[TRAVAIL À FAIRE]
• 1. Recopiez le passage du texte sur le relativisme et la démocratie qui va de « A ce niveau » à « spirituel non duel. ».
• 2. D'après le texte sur le relativisme et la démocratie, qui serait seul autorisé à voter et à se présenter à des élections ?
• 3. Poursuivez le texte sur le relativisme et la démocratie à partir de sa dernière phrase.

[TEXTE DE LA PAGE]
++++++++++++++++++++

Là nous entrevoyons la seule rupture qui nous fera rompre définitivement avec les pulsions majoritaires dont celles engendrant le danger totalitaire. Le relativisme faible est une valeur de surface comme a su le conceptualiser la théorie de la spirale dynamique du développement des mentalités : il sert les seuls intérêts égocentriques ou collectifs contraires à l'idéal pluraliste postmoderne. Seule la sagesse peut nous enseigner un détachement premier qui relativise l'identité culturelle quelle qu'elle soit. Elle seule nous donne les moyens d'apprendre à communiquer, à dialoguer authentiquement.
 
Le pouvoir démocratique aujourd'hui s'exerce par la seule représentation qui tient souvent du spectacle publicitaire, du slogan cherchant à recueillir les voix de tels groupes. Un barrage direct serait dans notre démocratie d'accorder le pouvoir de citoyen qu'à ceux qui participeraient à des actions citoyennes incluant un dialogue avec d'autres citoyens sans considération communautariste, partisane, etc. Il faudrait instituer un niveau de démocratie directe et seuls ceux qui participeraient à ce niveau de démocratie pourraient voter et se présenter à des élections. C'est une démocratie fondée sur la délégation qui pourrait nous sauver d'une démocratie de la représentation qui ignore tout du relativisme fort qui libère de tout attachement identitaire et de la sagesse qui développe le sens de la rencontre et du dialogue. 

A ce niveau le postmodernisme relativiste serait dépassé. L'organisation politique serait au service de l'évolution consciente dans la manifestation de Cela qui est l'Être. Accélérer l'évolution des mentalités serait rendu possible si on utilisait le chemin de la non dualité présent au sein de chaque culture dans ce qu'elle a de positif et non de dégénérer. Bien souvent l'évolution s'est produite en réaction à une impasse culturelle mais nous estimons qu'on peut faciliter cette évolution en aidant les gens à assumer le Devenir de l'Être à la fine pointe de ce que nous appelons l'état spirituel non duel.
Ce schéma reprend toutes les mentalités que nous avons identifiée et leur adjoint leurs dimensions spirituelles.

++++++++++++++++++++

[DONNÉES ENREGISTRÉES]
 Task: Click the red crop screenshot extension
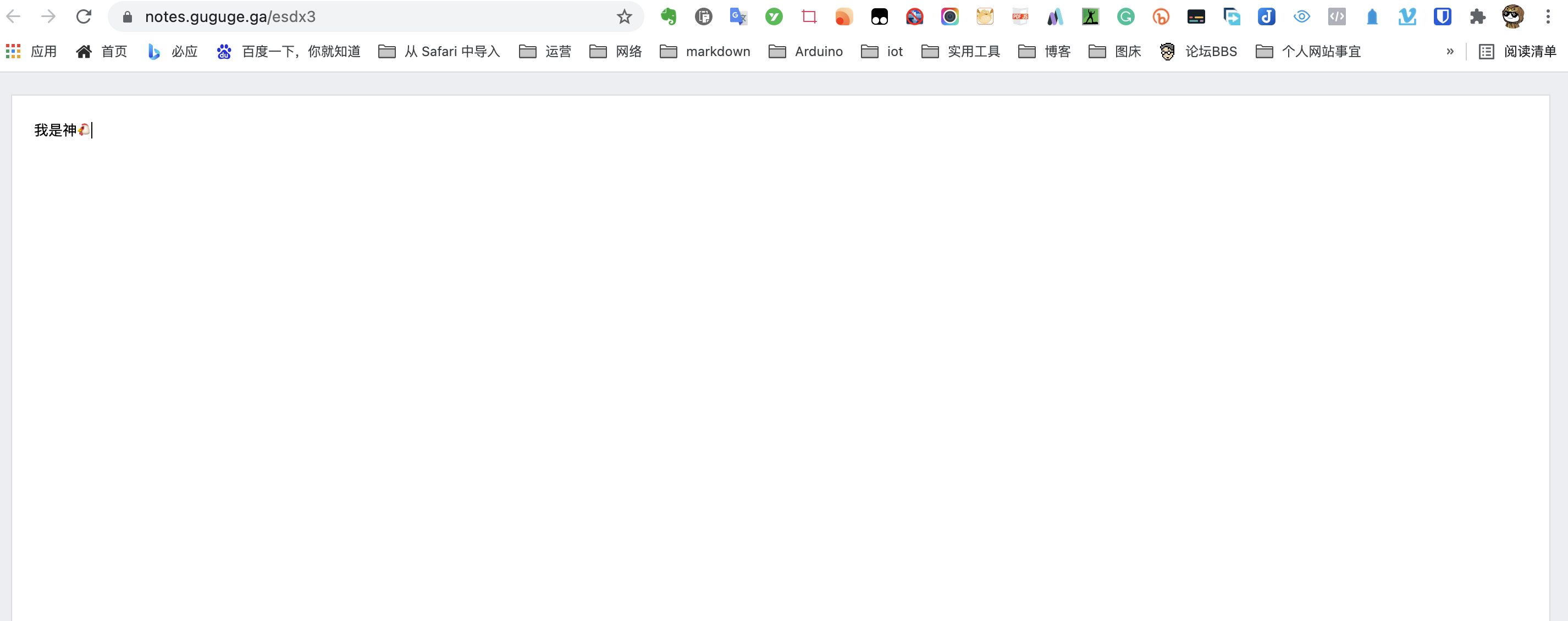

++++++++++++++++++++

[RÉPONSES PAR TÂCHE]
• 1.
A ce niveau le postmodernisme relativiste serait dépassé. L'organisation politique serait au service de l'évolution consciente dans la manifestation de Cela qui est l'Être. Accélérer l'évolution des mentalités serait rendu possible si on utilisait le chemin de la non dualité présent au sein de chaque culture dans ce qu'elle a de positif et non de dégénérer. Bien souvent l'évolution s'est produite en réaction à une impasse culturelle mais nous estimons qu'on peut faciliter cette évolution en aidant les gens à assumer le Devenir de l'Être à la fine pointe de ce que nous appelons l'état spirituel non duel.

• 2. Seuls ceux qui participeraient au niveau de démocratie directe qu'il faudrait instituer.

• 3.
Le schéma de développement des mentalités pointe dans sa fine pointe spirituelle le mystère de l'Être du Devenir

Par exemple si l'état non duel de la mentalité chamanique clanique ouvre à un grand esprit qui embrasse tout, on comprend la démarche héroïque qui cherche à unir les clans. Si l'état non duel de la mentalité héroïque découvre la paix alors on comprend le passage à la mentalité ethnique hiérarchique. Mais de même celui qui se tient au sommet de la vie spirituelle dans ce type de mentalité découvre au fond l'égale dignité de tous qui ouvre à une mentalité moderne. Ensuite le moderne découvrant la beauté où la différence sujet objet est dépassée va relativiser l'objectivité et la rationalité. Cette modernité qui redécouvre la subjectivité peut se fourvoyer en totalitarisme ethnocentrique. Face à cette impasse, la postmodernité pluraliste se déploie dans la rencontre qui met en jeu la subversion de la différence sujet-objet. Une postmodernité systémique propose une synthèse entre raison moderne et le sens de la qualité de subjectivité ou l'intériorité. Mais au final c'est l'évolution consciente de la conscience culturelle voire humaine qui s'avère en jeu dans le Devenir de l'Être.

TOUTES LES CIVILISATIONS SE VALENT-ELLES ? EPISODE 1.


En première personne tout m'exprime y compris cette personne qui exprime son communautarisme identitaire qu'il soit Musulman soi-disant anti-occidental ou qu'il soit lié à la France Occidentale. Tout être humain se rattache à une communauté. Sans appartenance sociale, nous ne nous humanisons pas mais certaines communautés se ferment sur elles-mêmes et ne veulent plus évoluer en dialogue avec les autres : elles sont alors communautaristes. C'est un chemin certainement contraire à l'évolution et qui se solde sans aucun doute, si c'est le cas, par des résistances dramatiques.
En première personne, mon premier geste est d'accueillir toutes les personnes y compris mes propres réflexes identitaires. En première personne, toutes les civilisations se valent donc au sens où toutes les identités expriment ce que je suis et d'ailleurs je n'ignore pas intellectuellement que toutes les identités culturelles ont laissé en leur sein un espace à la prise de conscience de la première personne.
Et au cœur de cette expérience, il y a une ligne de force du Devenir qui s'ouvre, l’auto-création de cette première personne. J'entrevois comme une spiritualité libre des religions et à l'image d'une telle spiritualité, m'apparaît l'évidence d'un pouvoir politique moderne enfin désidentifié de toute ethnocentrisme et vraiment centré sur égalité, liberté et fraternité.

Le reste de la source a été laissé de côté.